#### Assignment:
Wherever "computer" occurs in the entries, copy the line that holds it.

::: Study material :::

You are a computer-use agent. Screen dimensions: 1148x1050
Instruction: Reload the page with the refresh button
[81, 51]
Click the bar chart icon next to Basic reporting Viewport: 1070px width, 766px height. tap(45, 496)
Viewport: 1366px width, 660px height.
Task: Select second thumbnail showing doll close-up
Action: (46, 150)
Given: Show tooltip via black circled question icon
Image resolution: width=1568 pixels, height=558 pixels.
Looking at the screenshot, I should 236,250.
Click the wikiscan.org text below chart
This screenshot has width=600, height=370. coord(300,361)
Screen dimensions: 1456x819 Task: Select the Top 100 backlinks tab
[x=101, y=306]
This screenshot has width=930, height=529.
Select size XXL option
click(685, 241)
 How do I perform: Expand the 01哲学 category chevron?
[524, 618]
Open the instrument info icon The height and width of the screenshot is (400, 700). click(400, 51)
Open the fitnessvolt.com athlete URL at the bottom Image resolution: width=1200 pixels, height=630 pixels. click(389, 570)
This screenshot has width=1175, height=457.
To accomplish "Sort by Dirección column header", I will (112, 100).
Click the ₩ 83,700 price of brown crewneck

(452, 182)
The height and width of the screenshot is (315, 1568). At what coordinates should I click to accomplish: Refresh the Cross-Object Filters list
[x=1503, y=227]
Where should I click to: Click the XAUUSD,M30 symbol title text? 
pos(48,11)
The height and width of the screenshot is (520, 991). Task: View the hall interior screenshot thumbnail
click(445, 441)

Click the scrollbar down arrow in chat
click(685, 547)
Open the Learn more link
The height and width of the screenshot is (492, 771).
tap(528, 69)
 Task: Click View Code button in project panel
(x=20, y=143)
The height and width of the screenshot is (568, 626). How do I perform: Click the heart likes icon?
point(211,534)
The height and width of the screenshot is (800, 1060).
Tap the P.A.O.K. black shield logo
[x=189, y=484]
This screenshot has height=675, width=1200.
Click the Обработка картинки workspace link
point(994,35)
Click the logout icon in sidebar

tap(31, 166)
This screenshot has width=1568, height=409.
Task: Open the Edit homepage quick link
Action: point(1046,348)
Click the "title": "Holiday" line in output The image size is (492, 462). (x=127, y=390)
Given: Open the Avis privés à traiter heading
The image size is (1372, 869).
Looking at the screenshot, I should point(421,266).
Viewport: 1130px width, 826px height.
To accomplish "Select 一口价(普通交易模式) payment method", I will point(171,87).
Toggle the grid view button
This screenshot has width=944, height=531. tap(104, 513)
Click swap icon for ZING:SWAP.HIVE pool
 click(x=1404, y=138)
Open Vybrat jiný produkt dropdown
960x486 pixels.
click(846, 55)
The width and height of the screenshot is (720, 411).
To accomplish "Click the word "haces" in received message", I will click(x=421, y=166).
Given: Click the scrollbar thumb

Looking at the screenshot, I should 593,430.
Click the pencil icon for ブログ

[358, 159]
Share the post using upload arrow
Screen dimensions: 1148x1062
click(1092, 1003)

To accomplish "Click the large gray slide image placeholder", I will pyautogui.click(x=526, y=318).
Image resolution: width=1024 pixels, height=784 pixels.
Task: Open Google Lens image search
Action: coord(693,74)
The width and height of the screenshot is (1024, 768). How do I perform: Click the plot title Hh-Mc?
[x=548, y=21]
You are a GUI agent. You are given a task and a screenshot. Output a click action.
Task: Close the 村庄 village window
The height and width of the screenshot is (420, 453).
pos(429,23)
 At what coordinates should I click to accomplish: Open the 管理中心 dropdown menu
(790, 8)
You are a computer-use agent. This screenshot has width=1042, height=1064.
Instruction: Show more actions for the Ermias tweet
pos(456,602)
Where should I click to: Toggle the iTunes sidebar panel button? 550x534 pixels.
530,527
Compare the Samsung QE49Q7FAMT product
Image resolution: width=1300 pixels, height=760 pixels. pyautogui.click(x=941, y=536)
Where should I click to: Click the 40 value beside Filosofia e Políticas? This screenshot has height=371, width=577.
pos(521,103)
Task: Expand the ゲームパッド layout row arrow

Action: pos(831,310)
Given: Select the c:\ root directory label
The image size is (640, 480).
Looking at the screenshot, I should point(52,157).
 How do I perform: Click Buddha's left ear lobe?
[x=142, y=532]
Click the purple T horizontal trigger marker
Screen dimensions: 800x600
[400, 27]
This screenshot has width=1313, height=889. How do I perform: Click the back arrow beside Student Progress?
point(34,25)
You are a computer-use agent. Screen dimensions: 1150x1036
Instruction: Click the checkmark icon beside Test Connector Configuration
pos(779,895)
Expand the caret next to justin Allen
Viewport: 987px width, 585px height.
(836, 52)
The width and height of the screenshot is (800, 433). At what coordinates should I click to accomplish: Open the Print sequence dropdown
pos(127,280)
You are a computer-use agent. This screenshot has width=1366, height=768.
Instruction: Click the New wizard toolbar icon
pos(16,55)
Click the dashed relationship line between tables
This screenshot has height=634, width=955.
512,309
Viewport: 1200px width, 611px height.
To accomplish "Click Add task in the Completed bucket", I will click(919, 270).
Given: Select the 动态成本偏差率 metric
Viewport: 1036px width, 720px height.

:::

#### Reply:
You are a computer-use agent. Screen dimensions: 1148x1050
You are a computer-use agent. This screenshot has width=1042, height=1064.
You are a computer-use agent. Screen dimensions: 1150x1036
You are a computer-use agent. This screenshot has width=1366, height=768.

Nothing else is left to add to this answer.